PEACE PROBE by Gene Stoltzfus


Philippines: Migrant Workers by peaceprobe
January 4, 2007, 8:50 am
Filed under: Philippines

 

On New Years night when I arrived at the airport in Manila, Philippines I noticed signs welcoming the return of Filipino workers from around the world. One in eight Filipinos work abroad often under testy and lonely conditions. I see them at my side searching the baggage claim area for their heavy suitcases crammed with gifts for family, friends and maybe even the Mayor of their distant villages. When they reach their homes there will be tears of happiness mixed with the pain of lonely times abroad Now for a few days they will be dignitaries, much loved for their sacrifice on behalf of the people who gave them life.

Some of the migrant workers waiting at the baggage claim may not have received all of their $200 per month salaries due to misunderstandings? or cheating employers? Still they continue to travel to countries stretching from Southeast Asia to the Middle East, Europe and the Americas where they work sometimes seven days a week to bring home a tiny sum for the people they love. As I watch their eyes searching for luggage, I think of the Mexican workers in Chicago and the vegetable estates or construction sites all over my own country. My mind sees a nation of hands stretching for survival above and below the radar of regulations in a world where the law creates legal space for those who have means. .

When my colleagues in CPT bring water and occasional hands of rescue to the dying bodies of Mexicans migrants at the Arizona border they are touching the hands of a nation that may awaken soon.

Their long days in the fields, construction sites and homes remind me of my youth when I did that kind of work. In those days I was ignorant of how my skin color carried privilege. As a college student I worked beside Mexican workers at the packing plant. They worked hard, and I noticed that they were more adept and faster on the poultry line – a sure sign of experience and competence. One day during my tenure as a college student at Goshen College in Indiana I found out that my coworkers on the line earned much less than I did. I remember the sense of confusion that discovery awakened within me. I had no framework for understanding. At first I thought my extra pay must be some kind of expression of generosity directed to students like me striving to meet their tuition. One day I discovered the huts – maybe old chicken houses – where my co-workers lived. Confusion turned to a sense of dirty unfairness that continued to grow within me.
The memory of their worn and scarred hands have stayed with me for 45 years. They taught me the basics of the international worker system and over time I learned bit by bit how privilege, charity, and oppression support one another. The migrant workers survive at the boundary of full citizenship where hope, anger and resignation mix with occasional opportunities for escape to a fuller life. It is a scary territory where employers fear organized migrants and migrants learn to expand every opportunity in order to avoid consignment to that distant village where economic hope has lost its way.

The signs at the Manila airport shouts at me WELCOME HOME. But I am not home. I now come from a world that has forgotten how to dig ditches, harvest with hands and perform hard manual labor.
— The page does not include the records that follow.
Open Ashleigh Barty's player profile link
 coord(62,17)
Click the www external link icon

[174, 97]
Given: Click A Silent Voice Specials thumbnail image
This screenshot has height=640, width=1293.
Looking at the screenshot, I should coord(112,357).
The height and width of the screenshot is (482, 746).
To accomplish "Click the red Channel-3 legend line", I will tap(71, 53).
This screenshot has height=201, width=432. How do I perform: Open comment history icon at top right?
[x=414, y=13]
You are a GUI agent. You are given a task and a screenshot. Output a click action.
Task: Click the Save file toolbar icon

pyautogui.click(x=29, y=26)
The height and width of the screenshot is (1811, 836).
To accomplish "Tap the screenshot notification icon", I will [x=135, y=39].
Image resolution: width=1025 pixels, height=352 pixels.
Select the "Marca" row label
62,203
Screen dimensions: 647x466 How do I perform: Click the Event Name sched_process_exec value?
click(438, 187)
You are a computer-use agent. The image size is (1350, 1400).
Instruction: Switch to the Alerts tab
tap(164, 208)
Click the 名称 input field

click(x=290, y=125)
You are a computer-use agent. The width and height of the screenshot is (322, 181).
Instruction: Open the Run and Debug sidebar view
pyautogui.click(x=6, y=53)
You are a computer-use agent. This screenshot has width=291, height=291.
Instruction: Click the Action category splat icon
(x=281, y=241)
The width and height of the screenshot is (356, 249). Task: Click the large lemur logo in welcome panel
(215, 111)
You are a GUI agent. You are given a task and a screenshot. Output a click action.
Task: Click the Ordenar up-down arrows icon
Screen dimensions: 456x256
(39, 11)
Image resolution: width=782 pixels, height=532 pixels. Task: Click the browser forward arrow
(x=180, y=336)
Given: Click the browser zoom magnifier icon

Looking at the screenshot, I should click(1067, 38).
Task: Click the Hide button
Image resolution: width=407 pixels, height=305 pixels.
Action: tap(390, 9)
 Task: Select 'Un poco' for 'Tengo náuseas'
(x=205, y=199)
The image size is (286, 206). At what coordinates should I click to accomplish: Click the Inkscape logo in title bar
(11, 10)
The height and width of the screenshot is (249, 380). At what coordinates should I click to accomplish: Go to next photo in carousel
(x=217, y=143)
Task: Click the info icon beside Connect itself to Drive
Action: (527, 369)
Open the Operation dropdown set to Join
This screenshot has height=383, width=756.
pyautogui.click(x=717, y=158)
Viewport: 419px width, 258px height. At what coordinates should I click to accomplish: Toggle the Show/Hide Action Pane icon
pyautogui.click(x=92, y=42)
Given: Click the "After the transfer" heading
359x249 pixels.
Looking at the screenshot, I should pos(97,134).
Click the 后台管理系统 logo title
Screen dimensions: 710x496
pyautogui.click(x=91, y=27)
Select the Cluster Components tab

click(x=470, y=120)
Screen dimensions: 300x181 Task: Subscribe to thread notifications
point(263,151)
I live in a world where work is defined by words, computers, and communication. The people who invite me to dinner struggle with being overweight or talk about vacation plans to distant sites of ancient treasure.
I am a person who was given the gift of hope and I did go on to a life of organizing, of trying to be an ally. But what should I do about my doubt. I feel awkward because it is taking me so long to integrate into daily life some very simple lessons that began many years ago on the poultry line. I grew up in a time when we talked of civil rights. I now grow old in a time of migrant rights. And I know there are miles to go to WELCOME HOME the nation of migrant workers so deserving of hope.